I lavoratori di Ansaldo Energia questa mattina hanno deciso di occupare l’azienda per protestare contro il presunto smantellamento della produzione di barre statoriche.
“Questa mattina, così come avvenuto venerdì scorso, il secondo camion mandato dalla Direzione Aziendale per portare in Texas il lavoro (barre statoriche) che possiamo e vogliamo fare a Genova, ha trovato gli operai e gli impiegati di Ansaldo Energia, nuovamente in sciopero. Questa nostra reazione ha fatto ripartire il camion vuoto e le barre sono ancora nel nostro stabilimento. Reagiremo, in questo modo di fronte ad ogni esternalizzazione e decentramento” si legge nella nota dei sindacati.

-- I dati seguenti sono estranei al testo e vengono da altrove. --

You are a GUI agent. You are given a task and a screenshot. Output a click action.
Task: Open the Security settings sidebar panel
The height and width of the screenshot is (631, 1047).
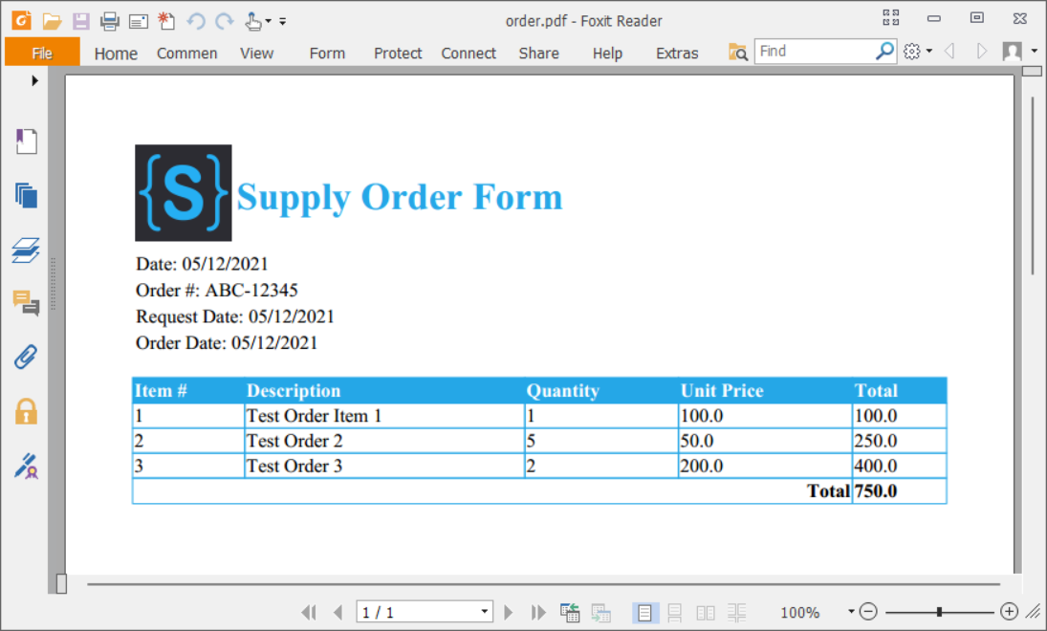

L’invio di un secondo camion, subito dopo quello di stamattina, fanno sapere dai lavoratori, è “un atto provocatorio e intimidatorio”. La decisione è stata assunta durante la riunione di Direzione. “Da adesso – incalzano i sindacati FIM CISL, FIOM CGIL, AEN/AGT – la fabbrica è occupata”.
“PER DIFENDERE IL NOSTRO LAVORO E NON FARLO PORTARE VIA DA GENOVA. ANSALDO ENERGIA È OCCUPATA CON SCIOPERO E ASSEMBLEA PERMANENTE DAVANTI AI CANCELLI DELLO STABILIMENTO”.